None of them are better than the other. I just wanted to highlight the difference. That said, so I'm thrilled right now with my current day job on distributed systems but are applied into very specific area where... Well, I work for a servers company, a cloud company. So, my work in distributed systems is applied specifically to virtualization, to hypervisors, to almost... Well, one layer ahead of the bare metal.
So the type of problems that I am learning about are very specific and very fun, and that you don't have the opportunity to work with at many companies because they don't have the need and that's fine. But I am very excited about the opportunity of specializing in something very, very, very... I don't know how to say, like specializing in something very specific, and that it excites me because not a lot of people know it, and it is one of my purposes to be one of the few people. And I don't know if in the world or in the country, or maybe just in my tiny bubble, that is able to solve something that you cannot find in stack overflow, or that you cannot find in the books, that you really have to be creative. Like really, really creative, because no one else, not even other infrastructure companies will have the same exact problem because they don't have the exact same customers.

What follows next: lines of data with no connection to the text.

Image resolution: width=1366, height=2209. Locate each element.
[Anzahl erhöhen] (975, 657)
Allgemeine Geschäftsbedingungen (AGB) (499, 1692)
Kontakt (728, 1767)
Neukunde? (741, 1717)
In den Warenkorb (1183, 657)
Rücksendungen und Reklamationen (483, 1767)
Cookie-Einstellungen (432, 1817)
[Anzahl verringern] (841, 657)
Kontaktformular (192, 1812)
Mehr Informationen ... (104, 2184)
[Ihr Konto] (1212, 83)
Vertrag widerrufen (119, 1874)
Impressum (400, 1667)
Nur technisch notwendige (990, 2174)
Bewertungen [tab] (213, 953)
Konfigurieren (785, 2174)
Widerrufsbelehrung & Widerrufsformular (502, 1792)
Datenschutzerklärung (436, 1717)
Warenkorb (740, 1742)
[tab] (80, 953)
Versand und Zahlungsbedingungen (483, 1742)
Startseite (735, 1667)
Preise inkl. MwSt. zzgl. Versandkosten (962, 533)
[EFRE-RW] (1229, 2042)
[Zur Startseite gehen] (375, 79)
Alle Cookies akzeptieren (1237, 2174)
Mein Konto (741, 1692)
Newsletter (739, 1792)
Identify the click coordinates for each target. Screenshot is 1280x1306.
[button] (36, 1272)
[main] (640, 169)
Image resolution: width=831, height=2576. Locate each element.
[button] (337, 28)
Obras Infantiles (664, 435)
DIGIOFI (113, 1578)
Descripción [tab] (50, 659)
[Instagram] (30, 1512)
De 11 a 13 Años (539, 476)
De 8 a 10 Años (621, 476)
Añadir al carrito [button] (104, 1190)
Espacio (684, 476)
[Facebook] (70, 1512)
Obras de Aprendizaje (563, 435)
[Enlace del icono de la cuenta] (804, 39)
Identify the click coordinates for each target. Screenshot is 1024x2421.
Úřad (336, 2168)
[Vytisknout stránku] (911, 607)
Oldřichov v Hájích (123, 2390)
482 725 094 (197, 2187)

They don't have the exact same... Even the physical architecture, the physical rocks, the virtualization technologies. The combinations are very specific to every company, even. So, without rumbling, that's what gets me very excited. The opportunity to fix problems, to solve problems that no one has ever had to solve before in the same way. I know that many people have dealt with the type of job that I have right now, but the very specific day to day scenarios, even as silly as they are, or as simple as they are, are completely different to anything that I had experienced before. So that's great.
Patrick Higgins: That's really cool.
Veronica Lopez: Yeah.
Ana Medina: So this has been a super fun episode. I think if you can tell listeners just one thing that they can do or anything that you want them to go check out, what would that plug be?
Veronica Lopez: Yeah. So to play, you have to play a lot. My first method is to anytime that you feel that you have discovered something, that's great, but also take two seconds to look if someone else had a similar idea. Chances are in my experience that 99% of the time someone else already has that idea. It doesn't necessarily mean that you can not contribute to it or that their implementation was better than yours will be, but at least it will give you some perspective that you're not working in a silo. Who knows? Probably you could even end up contributing with them or working with them or things like that.
Veronica Lopez: A worst case scenario, no one has done it before and that's amazing. So that would be the first thing, the second thing will play. So once you already know what's available, try to use all the resources. There are many free things to say. There so many papers, so many things and play with things that don't come in the books. That don't come straight out of the books. Find your own thing. This is almost philosophical, but I promise that is 100% technical.
Patrick Higgins: Well, thanks so much for joining us today, Veronica. I've really appreciated it and really enjoyed chatting with you and hearing about your amazing story. So you had so many amazing experiences.
Veronica Lopez: I'm very, very happy, and very humbled that you reached out.